A state of profound unconsciousness caused by disease, injury or poison. This can include head injury, encephalopathy/encephalitis, meningitis, stroke, major multiple trauma, neurological disorder, seizure Disorder, intoxication, metabolic abnormalities, and hypoxia.
An individual in a coma is unable to react to their environment and has no response to any form of stimulation. The person is not “just sleeping”, as the brain wave activity in a comatose person is different than a sleeping person.
There are several levels of coma a patient can be in that describe the severity of impairment. There are two scales of measurement frequently used to determine the phase of coma a patient is in. They are the Glasgow Coma Scale (GCS) and the Rancho Los Amigos Scale (RLAS).
The GCS is a simple 15-point scale used by medical professionals to assess the severity of the altered consciousness, and establish a prognosis. There are three components to the score: Eye opening response, Verbal response, and Motor response.
The RLAS is more complex and describes emergence from coma in patients with traumatic brain injury. This scale is often used in the first few weeks or months after injury, while the patient is under closer observation. This scale is useful to therapists and families to help understand the behavior and progression of the head injury survivor. This scale is used in the first weeks or months following the injury and is not intended to predict improvement over the long term.
There are levels of coma through which patients may or may not progress. As coma deepens, responsiveness of the brain lessens, normal reflexes are lost, and the patient no longer responds to pain. The chances of recovery depend on the severity of the underlying cause. A deeper coma alone does not necessarily mean a slimmer chance of recovery, because some people in deep coma recover well while others in a so-called milder coma fail to improve.
The outcome for a patient in a coma or vegetative state depends on the cause of the coma, location of damage, and the severity and extent of neurological damage: outcomes range from recovery to death. People do emerge from coma with a combination of physical, intellectual and psychological difficulties that need special attention. Recovery is a gradual process, as the patient acquires more and more ability to respond. Some patients may never progress beyond very basic responses, but many recover full awareness.

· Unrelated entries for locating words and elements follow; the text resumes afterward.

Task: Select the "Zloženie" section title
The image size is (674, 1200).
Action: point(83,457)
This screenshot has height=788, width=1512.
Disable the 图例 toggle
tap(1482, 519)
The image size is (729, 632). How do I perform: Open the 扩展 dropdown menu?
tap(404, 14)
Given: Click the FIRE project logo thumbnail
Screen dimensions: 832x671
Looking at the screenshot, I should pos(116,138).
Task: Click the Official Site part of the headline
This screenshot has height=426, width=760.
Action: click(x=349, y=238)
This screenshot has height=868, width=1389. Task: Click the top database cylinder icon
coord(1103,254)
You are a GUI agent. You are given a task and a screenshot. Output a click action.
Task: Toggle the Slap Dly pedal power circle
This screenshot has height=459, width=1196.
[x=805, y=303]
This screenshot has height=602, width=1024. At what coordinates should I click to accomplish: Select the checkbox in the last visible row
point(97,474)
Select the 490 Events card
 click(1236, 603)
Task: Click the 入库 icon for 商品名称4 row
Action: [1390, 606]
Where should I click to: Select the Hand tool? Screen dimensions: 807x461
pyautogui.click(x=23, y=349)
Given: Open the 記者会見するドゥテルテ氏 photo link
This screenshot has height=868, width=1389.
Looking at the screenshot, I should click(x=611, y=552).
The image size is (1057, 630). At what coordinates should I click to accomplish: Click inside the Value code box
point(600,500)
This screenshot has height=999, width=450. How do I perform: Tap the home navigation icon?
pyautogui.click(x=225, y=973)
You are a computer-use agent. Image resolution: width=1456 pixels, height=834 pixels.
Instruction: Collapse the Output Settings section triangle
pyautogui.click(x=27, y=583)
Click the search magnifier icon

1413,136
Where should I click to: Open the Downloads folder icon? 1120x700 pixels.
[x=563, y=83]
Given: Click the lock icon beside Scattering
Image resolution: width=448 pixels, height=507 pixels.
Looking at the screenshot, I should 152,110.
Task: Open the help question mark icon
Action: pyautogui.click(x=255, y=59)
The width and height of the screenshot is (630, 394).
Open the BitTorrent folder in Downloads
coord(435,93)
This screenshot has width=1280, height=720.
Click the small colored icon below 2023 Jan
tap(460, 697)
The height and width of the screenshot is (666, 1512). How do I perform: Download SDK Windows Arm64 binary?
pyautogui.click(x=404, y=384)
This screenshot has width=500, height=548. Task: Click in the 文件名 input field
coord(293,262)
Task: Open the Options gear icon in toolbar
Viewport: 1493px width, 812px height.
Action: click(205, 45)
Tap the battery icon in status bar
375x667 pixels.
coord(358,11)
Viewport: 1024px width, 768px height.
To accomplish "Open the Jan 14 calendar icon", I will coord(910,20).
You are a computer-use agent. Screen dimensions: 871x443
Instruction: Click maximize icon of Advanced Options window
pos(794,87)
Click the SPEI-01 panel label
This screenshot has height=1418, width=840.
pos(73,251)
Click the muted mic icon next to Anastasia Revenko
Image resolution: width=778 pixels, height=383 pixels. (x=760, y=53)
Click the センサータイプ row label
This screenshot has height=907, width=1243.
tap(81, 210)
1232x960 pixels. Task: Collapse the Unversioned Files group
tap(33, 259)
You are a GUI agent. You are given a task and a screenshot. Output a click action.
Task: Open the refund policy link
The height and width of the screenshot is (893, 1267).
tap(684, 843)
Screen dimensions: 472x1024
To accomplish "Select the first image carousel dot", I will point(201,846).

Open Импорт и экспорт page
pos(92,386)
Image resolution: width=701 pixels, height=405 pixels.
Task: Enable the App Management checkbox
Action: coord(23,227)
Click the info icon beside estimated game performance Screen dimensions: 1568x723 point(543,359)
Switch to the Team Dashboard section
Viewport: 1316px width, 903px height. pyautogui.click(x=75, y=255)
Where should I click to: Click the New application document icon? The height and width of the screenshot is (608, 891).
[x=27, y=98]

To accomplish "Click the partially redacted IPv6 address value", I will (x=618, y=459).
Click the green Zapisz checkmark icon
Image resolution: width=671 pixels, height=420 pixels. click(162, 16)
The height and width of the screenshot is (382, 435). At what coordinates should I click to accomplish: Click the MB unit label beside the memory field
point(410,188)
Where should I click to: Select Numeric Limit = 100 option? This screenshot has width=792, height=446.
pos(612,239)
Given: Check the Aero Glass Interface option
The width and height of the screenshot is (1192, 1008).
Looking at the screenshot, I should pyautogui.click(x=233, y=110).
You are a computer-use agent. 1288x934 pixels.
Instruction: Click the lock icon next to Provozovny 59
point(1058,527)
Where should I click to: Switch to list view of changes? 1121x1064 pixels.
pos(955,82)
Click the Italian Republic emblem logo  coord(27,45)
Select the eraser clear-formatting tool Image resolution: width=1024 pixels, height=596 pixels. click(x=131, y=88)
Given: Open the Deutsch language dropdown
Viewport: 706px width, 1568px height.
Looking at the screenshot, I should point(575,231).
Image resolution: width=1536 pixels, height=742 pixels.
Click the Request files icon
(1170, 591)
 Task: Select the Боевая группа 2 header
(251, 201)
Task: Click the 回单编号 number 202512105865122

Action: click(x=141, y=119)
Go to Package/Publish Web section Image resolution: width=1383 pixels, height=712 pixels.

Gaining consciousness is not something that happens instantly, as is often seen on television: at first, the person may only awaken for a few minutes, then gradually the time awake increases, along with the level of responsiveness as measured by the RLAS.
Generally, coma will last a few days to a few weeks, but rarely more than 2 to 4 weeks. After this time, some patients gradually come out of the coma, some progress to a vegetative state, and others die. Many patients who have gone into a vegetative state go on to regain a degree of awareness and function. Others may remain in a vegetative state for years or even decades. Time is the best general predictor of a chance for recovery.